* OBJECTIVES
**A)** In the forum post about ONNX inference differences, how many hidden layers does the dummy PyTorch model have?
**B)** Write the next part of the forum post about ONNX inference differences, picking up after its final sentence.

----- SELECTION

Difference in inference between pytorch model and exported onnx model

Konrad_X · March 30, 2023, 9:49am

Hi,

I’ve got a problem with running inference on onnx model exported from torch model by torch.model.export. I am running my code in docker container on multiple machines. Work is as follows:
I create a dummy pytorch model with two hidden layers. Then I export this model into onnx model with some dummy input shape. And then I run inference on both of them on the same data and compare those results. On almost every machine result are completely the same(comparing them with just “==” works perfectly) but on one there are differences up to 1e-05 atol. I’ve tried to run torch.onnx.verification.find_mismatch to somehow compare them but honestly I don’t understand how this function works - it accepts torch model and input shape but where exactly am I supposed to provide the exported onnx model? Also do you maybe have any idea why there are difference only on some machines? Libraries versions, opset version are the same on every machine.

----------
----- RECORDS SUPPLIED

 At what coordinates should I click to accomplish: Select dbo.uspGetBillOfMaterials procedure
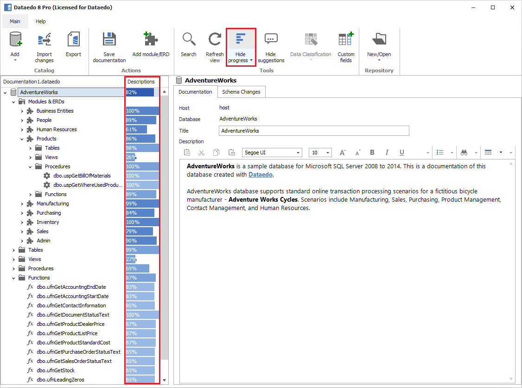pyautogui.click(x=82, y=176)
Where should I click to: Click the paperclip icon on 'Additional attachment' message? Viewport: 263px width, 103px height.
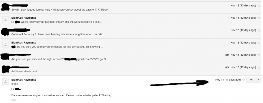tap(227, 67)
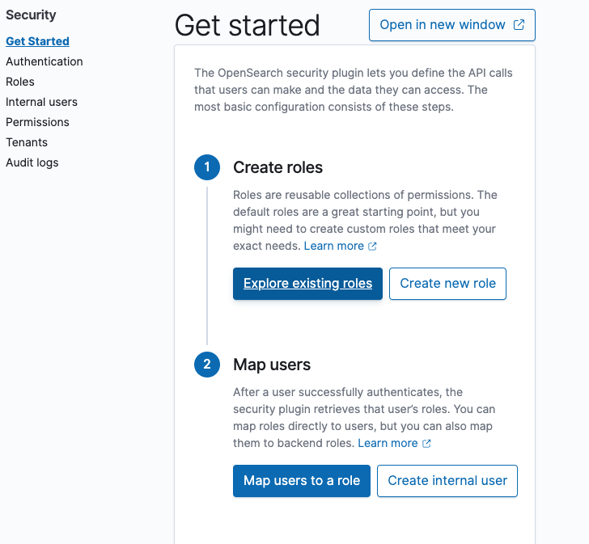Go to Authentication in the Security sidebar

tap(44, 61)
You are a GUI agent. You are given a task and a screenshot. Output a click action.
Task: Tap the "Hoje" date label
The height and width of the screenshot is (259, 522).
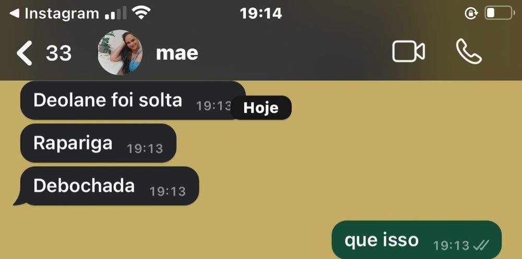point(260,108)

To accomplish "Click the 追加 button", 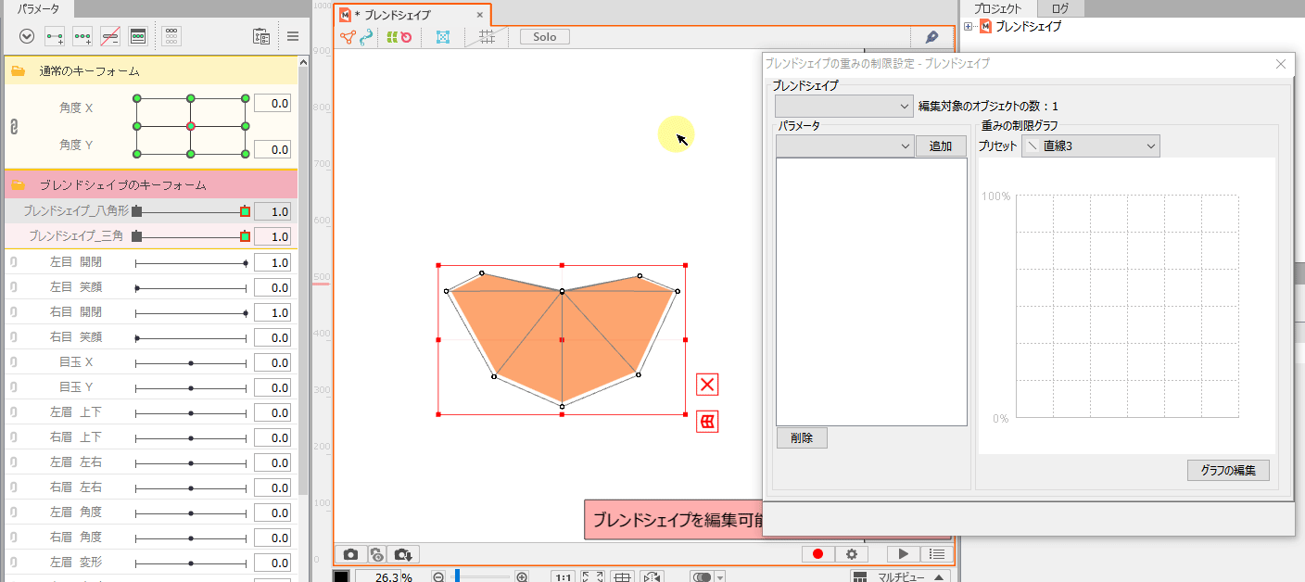I will click(940, 146).
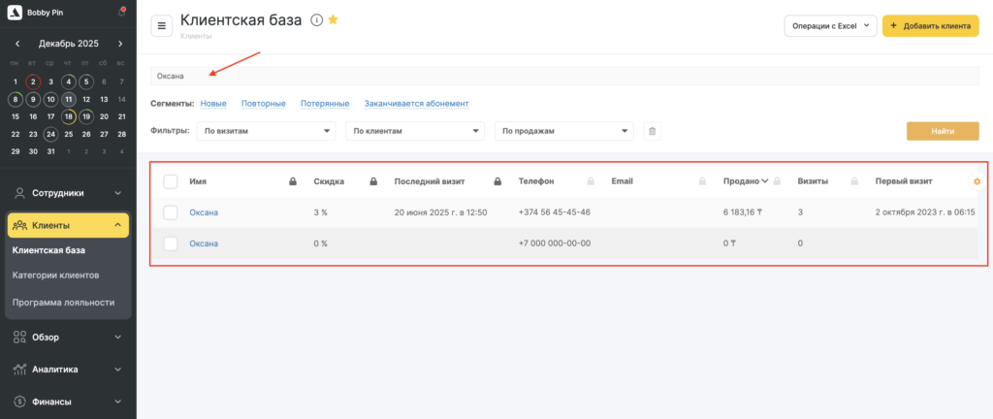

----------

* OUTPUTS BY TASK
**A)** Two hidden layers.

**B)**
Thanks in advance.

ptrblck · March 31, 2023, 12:04am

Small numerical mismatches are expected on different setups as internally different algorithms can be used. These algorithms could use a different order of operations which will result in these small errors due to the limited floating point precision.
Here is a small example showing it for two approaches calculating the sum of a tensor:

x = torch.randn(100, 100)
s1 = x.sum()
s2 = x.sum(0).sum(0)
print((s1 - s2).abs())
# tensor(2.2888e-05)